Bitmap Bureau's "88 Heroes" for the PS4 is the epitome of 80's geek culture done up in retro gaming fashion. Through deviously difficult gameplay, action packed 2D platforming levels, and 88 playable heroic misfits you'll see various hints of 80's entertainment culture scattered about in pixel form. Character designs included in the generational mash-up mock everything from 80's action and horror movie icons to video game characters from the 8bit era, and even computer references that only geeks will get, among other things. All of which is implemented in a unique theatrical way seen through the televised spy monitor, and commentary inclusive perspective of the game's main villain, "H8". A display in which you control, and use each of the randomly placed 88 heroes as well as their abilities, or lack thereof.
As far as objectives go you have a set time of 88 minutes to get through 88 levels, and stop H8 from doing his devilish deed. There are all sorts of enemies, and environmental hazards to face as you play through one of the games three modes. Those modes being the standard "88 heroes" inclusive playthrough, and two unlockable modes where you tackle the same obstacles with only one (Solo) to eight (Magnificent 8) heroes that are personally selected by you. While the levels themselves aren't randomly generated you will find in the base, and eight character modes that the heroes themselves provide that rogue-like element of surprise. It's an experience that will have you laughing at the ridiculousness of it all as well as crying when you realize how hard it is to beat.
During my playthrough which included a near completion of the "88 Heroes" mode, and the "Magnificent 8" mode I took note of the character bios that appear in the form of textual pop-up windows as well as the voice acted character specific dialogue. It was a treat going back down memory lane trying to figure out what each hero was a parody of. Some were more obvious than others while there were a handful that were a mixture of various pop-culture references of the same sort. If you were a child of the 80's or perhaps even a teen back then you'll no doubt find yourself reminiscing about those days of old as you play. I personally liked the humor that Bitmap Bureau implemented. It could be considered slapstick, or even a tongue-in-cheek style comedy, but it made me laugh out loud despite me dying numerous times over things I know I could have avoided if only I were a little more careful.
_ _ _ _
◆ **Set of tasks**:
**A.** In the 88 Heroes review, how long does the player have to get through the 88 levels?
**B.** Pick up the 88 Heroes review after its last sentence and keep writing it.
_ _ _ _
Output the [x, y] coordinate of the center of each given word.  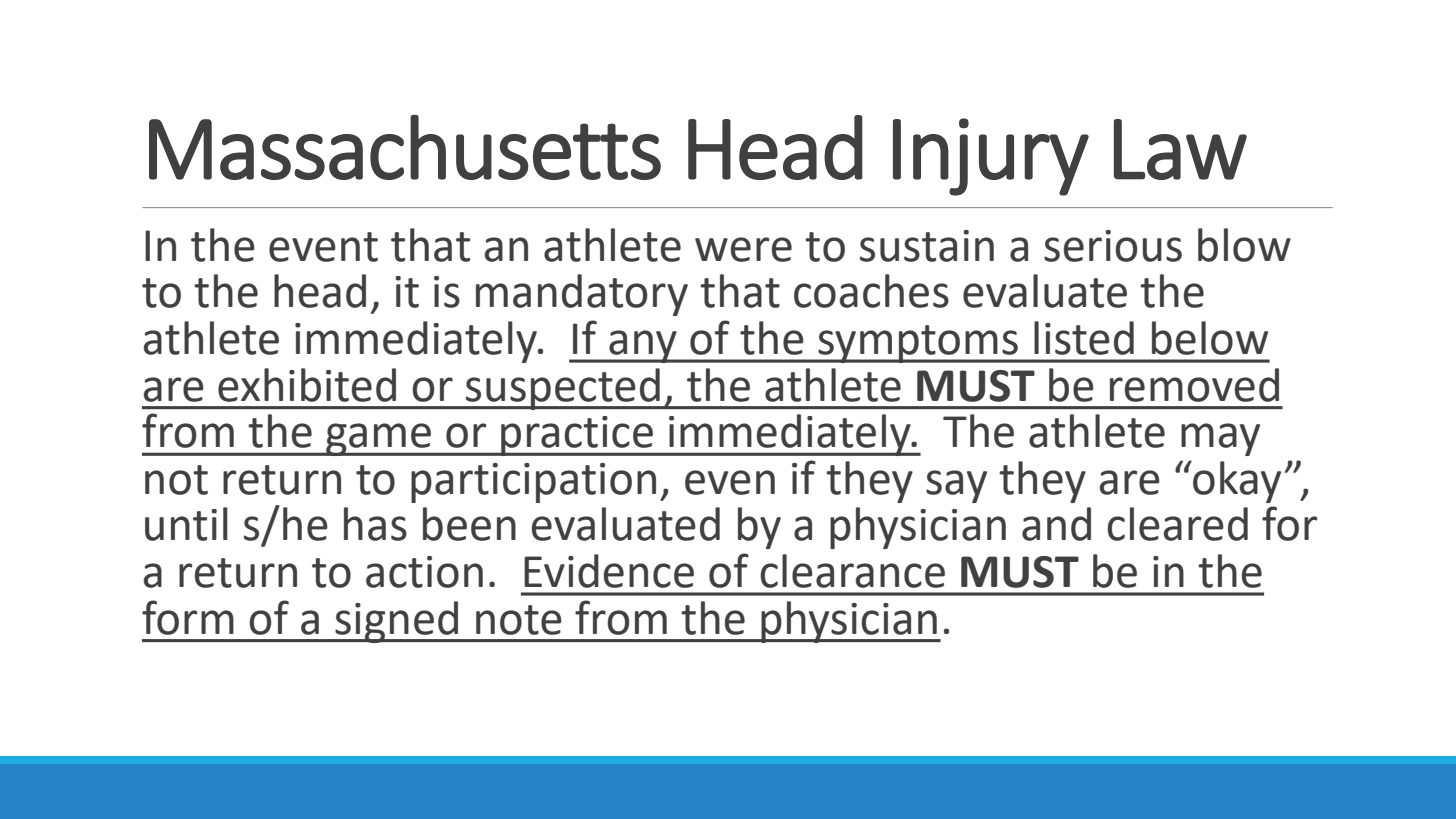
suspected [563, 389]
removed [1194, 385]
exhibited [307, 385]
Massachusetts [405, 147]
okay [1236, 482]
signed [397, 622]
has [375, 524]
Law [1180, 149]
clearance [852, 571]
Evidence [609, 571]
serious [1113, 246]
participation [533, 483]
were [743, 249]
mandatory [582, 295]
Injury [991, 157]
_ _ _ _
◆ **Task-by-task results**:
**A.** 88 minutes.

**B.**
The level design throughout the game's entirety is a virtual work of genius. The levels, in particular are brilliantly made, and are a proper homage to those challenging Metroidvania style 2D platformers of the past. They usually provide multiple paths to an end exit with the purpose of keeping you guessing as to which direction is the best approach. Of course you also have to factor in your current heroes wacky ability, or lack thereof as you attempt to make progress. Sometimes these abilities will get you to the end quicker, and sometimes they'll slow progress indefinitely. It's something, as the PR said, that is both fun to watch and fun to experience first hand.
Without spoiling too much more I will say that at this point this is definitely a game I'd recommend. At the $14.99 price for the digital edition, and the $19.99 price for the physical edition which includes some extra in-game content it's not a bad buy at all. With that being said though this is a preview article, and supposing it has caught your attention you might want to stay tuned on the release date in March for my full review, and detailed breakdown of the game. Until then don't forget about what I said regarding, "88 Heroes"! Later Dudes & Dudettes!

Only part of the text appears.